GHOST IN THE MACHINE (1993)
Reviewed by Jerry Saravia
Original review from 2003
Back in the day when the Internet was known as the Information Superhighway and nobody knew what an email was, a little film called "Ghost in the Machine" was released in theatres. It focused on the dangers of the Internet, particularly when somebody can have access to anything like bank account numbers, address books, shopping lists, etc. Well, those ideas are at the surface of "Ghost in the Machine," a ludicrous, snail-paced slasher movie that tries to pass itself off as relevant and timely. Not a ghost of a chance.

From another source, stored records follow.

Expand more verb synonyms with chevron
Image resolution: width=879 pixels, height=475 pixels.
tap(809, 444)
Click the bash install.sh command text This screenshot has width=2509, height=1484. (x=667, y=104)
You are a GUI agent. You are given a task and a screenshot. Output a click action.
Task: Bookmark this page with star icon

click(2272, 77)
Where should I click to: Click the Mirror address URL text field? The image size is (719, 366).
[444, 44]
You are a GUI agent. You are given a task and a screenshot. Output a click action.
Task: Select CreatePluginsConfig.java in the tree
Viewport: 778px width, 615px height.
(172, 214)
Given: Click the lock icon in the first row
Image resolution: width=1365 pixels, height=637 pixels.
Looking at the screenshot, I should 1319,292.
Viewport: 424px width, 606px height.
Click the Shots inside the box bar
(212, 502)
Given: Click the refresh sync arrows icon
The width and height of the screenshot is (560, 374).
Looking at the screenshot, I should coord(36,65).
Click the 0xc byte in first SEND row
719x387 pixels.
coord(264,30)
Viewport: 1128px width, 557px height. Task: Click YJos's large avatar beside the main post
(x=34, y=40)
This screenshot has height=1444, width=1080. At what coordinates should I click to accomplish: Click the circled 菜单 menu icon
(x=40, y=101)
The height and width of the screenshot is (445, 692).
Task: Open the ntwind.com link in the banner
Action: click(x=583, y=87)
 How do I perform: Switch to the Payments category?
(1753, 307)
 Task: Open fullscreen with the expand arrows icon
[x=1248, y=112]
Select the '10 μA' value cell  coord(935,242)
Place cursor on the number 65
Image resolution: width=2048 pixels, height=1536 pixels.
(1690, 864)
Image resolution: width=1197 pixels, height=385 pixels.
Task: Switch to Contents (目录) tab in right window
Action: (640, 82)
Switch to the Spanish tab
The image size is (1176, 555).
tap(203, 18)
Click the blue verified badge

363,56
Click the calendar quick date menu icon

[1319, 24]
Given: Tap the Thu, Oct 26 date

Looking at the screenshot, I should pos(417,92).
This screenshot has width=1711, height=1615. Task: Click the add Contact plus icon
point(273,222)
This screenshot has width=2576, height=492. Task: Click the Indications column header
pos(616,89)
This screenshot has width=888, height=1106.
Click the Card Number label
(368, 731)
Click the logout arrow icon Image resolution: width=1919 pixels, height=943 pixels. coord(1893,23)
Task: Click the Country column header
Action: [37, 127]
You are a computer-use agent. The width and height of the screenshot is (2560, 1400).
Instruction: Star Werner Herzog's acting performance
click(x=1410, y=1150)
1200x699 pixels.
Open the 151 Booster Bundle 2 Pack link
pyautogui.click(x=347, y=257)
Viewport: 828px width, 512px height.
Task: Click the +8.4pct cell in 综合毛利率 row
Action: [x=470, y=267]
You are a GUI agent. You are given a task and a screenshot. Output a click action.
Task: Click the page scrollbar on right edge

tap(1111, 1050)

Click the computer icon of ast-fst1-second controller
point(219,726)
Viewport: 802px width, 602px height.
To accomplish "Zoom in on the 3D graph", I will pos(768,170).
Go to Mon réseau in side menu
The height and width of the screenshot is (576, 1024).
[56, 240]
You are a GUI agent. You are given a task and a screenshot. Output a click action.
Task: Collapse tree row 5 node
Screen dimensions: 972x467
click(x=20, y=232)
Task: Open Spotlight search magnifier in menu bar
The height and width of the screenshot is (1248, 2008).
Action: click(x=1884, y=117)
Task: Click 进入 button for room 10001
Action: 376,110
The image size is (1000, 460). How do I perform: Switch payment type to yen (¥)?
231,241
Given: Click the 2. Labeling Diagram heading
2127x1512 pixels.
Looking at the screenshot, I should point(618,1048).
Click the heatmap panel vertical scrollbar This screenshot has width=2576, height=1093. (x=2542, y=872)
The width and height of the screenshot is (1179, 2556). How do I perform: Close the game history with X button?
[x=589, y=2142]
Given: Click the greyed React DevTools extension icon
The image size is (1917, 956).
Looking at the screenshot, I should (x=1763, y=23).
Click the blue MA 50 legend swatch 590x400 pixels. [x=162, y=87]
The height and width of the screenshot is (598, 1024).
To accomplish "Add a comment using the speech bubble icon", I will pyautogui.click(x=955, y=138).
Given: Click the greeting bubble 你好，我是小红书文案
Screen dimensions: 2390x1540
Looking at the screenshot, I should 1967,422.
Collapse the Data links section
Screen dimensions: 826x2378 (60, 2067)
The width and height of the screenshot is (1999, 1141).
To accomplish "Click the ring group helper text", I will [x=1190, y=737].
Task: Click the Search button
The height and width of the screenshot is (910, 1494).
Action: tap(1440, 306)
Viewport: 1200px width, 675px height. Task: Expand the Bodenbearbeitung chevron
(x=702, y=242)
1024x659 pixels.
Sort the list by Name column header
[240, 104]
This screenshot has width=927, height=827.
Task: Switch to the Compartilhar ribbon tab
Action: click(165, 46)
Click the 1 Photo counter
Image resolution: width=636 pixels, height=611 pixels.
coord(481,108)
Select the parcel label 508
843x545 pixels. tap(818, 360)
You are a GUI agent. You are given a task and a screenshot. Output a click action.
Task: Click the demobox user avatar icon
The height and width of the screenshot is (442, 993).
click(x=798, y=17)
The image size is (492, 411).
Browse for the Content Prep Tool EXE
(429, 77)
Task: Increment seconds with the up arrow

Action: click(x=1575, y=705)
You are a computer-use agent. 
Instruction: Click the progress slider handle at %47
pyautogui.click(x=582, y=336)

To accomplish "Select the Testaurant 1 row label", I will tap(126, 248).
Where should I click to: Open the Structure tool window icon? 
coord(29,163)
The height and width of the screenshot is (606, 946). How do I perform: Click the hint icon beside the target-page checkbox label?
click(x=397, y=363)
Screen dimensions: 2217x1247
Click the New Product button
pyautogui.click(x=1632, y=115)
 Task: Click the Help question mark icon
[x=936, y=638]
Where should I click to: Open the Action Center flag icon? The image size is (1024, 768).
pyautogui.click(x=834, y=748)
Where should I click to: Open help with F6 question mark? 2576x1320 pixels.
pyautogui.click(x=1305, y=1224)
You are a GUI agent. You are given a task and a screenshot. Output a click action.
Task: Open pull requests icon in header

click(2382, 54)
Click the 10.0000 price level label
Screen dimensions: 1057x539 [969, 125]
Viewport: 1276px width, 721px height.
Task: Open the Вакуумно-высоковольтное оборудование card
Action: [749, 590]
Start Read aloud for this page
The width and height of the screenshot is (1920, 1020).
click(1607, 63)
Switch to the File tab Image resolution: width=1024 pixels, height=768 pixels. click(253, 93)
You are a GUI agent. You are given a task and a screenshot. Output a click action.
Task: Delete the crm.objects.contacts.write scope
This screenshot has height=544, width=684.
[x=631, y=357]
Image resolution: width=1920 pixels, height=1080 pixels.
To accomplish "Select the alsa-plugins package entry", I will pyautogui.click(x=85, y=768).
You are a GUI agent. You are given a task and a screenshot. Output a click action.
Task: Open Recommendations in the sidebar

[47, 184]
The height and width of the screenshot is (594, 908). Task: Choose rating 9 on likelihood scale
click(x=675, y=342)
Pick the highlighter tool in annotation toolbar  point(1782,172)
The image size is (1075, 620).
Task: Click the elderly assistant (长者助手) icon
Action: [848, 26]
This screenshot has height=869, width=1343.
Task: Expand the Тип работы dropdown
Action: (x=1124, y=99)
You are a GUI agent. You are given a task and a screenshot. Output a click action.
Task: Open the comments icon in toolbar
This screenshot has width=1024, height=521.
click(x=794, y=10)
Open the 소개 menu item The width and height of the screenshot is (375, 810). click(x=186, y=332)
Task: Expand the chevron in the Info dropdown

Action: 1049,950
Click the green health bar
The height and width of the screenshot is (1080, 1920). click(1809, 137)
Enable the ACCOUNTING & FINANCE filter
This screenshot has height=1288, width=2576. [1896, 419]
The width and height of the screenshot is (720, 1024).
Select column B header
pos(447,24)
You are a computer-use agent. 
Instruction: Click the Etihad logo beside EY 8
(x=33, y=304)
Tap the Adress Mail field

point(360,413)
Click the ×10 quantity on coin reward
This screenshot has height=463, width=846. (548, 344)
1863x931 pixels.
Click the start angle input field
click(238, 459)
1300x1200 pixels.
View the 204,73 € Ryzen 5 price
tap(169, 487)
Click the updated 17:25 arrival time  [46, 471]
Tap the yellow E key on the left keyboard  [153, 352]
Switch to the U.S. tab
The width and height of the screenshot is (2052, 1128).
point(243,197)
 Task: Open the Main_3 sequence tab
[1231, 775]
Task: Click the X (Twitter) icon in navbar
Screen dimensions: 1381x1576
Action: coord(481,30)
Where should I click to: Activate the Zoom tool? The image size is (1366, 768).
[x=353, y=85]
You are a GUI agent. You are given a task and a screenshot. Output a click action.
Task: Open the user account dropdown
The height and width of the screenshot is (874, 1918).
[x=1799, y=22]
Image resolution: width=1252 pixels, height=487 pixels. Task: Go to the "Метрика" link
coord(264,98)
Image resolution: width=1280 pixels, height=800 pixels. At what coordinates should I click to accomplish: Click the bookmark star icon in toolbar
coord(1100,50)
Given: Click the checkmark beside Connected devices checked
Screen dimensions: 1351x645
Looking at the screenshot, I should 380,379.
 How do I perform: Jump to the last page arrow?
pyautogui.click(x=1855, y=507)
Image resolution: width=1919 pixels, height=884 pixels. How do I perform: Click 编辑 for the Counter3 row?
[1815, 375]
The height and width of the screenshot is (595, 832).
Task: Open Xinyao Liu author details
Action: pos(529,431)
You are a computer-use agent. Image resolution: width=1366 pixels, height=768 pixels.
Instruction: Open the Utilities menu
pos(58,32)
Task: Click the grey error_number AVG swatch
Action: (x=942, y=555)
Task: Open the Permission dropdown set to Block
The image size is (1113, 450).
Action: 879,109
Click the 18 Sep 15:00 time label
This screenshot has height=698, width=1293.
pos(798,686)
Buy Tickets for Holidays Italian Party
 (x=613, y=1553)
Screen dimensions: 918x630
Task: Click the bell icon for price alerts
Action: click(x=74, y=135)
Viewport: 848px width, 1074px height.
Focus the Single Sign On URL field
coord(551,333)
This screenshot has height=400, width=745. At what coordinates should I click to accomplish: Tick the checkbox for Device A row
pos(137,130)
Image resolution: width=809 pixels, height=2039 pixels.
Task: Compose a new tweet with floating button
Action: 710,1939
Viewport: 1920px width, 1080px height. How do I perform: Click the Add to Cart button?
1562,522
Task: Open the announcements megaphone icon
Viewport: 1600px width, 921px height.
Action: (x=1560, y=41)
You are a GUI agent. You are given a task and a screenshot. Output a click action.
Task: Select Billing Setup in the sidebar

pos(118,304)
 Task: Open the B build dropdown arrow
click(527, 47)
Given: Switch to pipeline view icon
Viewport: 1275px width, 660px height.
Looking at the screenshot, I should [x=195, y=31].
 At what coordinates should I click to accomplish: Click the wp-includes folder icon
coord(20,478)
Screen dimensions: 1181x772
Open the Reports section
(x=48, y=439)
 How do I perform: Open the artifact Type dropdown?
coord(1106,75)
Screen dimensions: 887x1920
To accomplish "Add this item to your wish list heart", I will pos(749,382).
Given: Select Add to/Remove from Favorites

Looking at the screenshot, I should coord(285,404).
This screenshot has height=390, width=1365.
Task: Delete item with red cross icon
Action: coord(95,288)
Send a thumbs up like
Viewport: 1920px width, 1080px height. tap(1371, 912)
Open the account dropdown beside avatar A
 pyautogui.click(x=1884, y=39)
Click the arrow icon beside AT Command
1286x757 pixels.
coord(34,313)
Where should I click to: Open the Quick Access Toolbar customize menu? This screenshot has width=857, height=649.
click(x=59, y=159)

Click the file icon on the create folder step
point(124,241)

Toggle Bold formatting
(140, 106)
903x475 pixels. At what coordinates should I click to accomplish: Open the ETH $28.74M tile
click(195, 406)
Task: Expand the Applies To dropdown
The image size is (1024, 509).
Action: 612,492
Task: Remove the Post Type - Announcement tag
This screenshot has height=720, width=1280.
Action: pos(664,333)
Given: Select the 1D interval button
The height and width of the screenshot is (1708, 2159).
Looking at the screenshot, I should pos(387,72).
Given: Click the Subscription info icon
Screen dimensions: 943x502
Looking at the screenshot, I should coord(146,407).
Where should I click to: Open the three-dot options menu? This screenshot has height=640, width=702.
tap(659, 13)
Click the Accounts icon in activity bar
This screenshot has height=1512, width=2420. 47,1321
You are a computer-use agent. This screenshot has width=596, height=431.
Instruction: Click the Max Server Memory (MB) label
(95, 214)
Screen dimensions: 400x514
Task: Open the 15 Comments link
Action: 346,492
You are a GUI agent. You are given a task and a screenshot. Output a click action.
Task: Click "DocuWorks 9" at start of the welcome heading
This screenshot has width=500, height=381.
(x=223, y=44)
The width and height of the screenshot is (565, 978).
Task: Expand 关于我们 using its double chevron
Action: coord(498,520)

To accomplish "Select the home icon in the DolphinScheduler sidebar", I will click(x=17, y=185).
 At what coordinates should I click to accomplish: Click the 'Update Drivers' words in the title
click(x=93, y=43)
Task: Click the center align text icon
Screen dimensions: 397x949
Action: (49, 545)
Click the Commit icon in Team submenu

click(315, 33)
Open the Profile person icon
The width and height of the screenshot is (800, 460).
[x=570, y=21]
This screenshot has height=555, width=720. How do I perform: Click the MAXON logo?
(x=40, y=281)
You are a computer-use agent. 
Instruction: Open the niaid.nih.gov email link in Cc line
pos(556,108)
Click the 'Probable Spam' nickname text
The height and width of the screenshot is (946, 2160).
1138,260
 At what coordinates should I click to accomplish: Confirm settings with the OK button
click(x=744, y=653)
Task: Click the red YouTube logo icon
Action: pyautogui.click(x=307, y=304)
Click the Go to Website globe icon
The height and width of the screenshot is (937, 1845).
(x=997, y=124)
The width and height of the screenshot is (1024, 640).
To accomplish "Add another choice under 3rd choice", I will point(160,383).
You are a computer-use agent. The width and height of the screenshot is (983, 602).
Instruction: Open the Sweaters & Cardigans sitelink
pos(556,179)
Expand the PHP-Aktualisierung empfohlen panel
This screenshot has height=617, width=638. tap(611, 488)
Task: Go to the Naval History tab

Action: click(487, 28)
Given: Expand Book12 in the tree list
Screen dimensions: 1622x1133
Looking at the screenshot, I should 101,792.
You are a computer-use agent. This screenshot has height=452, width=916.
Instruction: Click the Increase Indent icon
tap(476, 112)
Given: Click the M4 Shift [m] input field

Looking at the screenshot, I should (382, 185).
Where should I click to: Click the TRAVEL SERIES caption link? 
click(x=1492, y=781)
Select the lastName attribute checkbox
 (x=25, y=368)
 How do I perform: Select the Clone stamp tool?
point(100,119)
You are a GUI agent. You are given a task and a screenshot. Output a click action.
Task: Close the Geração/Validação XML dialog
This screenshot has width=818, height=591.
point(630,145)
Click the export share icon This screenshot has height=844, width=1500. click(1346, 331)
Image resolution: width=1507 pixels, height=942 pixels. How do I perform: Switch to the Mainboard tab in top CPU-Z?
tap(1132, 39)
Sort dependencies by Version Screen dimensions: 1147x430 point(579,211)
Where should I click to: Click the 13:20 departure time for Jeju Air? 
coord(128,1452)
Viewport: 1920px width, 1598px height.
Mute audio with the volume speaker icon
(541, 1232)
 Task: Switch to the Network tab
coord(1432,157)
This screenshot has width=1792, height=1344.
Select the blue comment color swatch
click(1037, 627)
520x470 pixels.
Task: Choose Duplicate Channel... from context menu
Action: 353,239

The opening scenes give the impression that we are about to see an average slasher picture. A young man, who works in an Ohio computer store, steals address books from clients and begins murdering every one of the occupants at these addresses. The latest client is Terry Monroe (Karen Allen), who mistakenly leaves her address book in the store (I suppose the killer will only kill forgetful people who leave their address books in the store? Just a guess). The young man races in his car in the rainy night to give back the book to Terry and presumably kill her. There is a tragic accident where the killer's car careens into a cemetery, and he gives one of those devilish laughs that signifies he was expecting this to happen. He is taken to the hospital for an MRI when an electrical storm causes a malfunction in the circuits. This supercharged electrical storm metamorphoses the killer into a human computer signal where he can access anyone's computer and kill them. His last target is Terry and her wanna-be rapper son.

The only problem with this conceit is that the killer is not just a computer signal beaming down from a satellite or a tech company. He can also travel through electrical wires and zap you through your washer machine, toaster oven, microwave, hair dryer (!), radio, and so on (much like the killer in "Shocker.") In other words, the movie seems to be saying that no electrical appliances are safe in your own home, and for goodness sakes', seal those electrical outlets! Perhaps the message is that we are so dependent on our appliances that we should consider cooking our food at a campfire and speak to people on the street instead of calling them and/or emailing them. After all, a killer could be loose and increase our electric bill.

This movie was a downward trajectory for Karen Allen, who has none of the spit, fire or polish of her more accomplished roles - she is as indifferent as the rest of the cast is. As for the killer, the actor has a certain creepiness but since the writers have given no real apparent motive except the desire to kill anyone within his reach (especially Terry's friends), there is nothing to cling to - he is just a one-dimensional inhuman killer. Delete this ghost of a movie.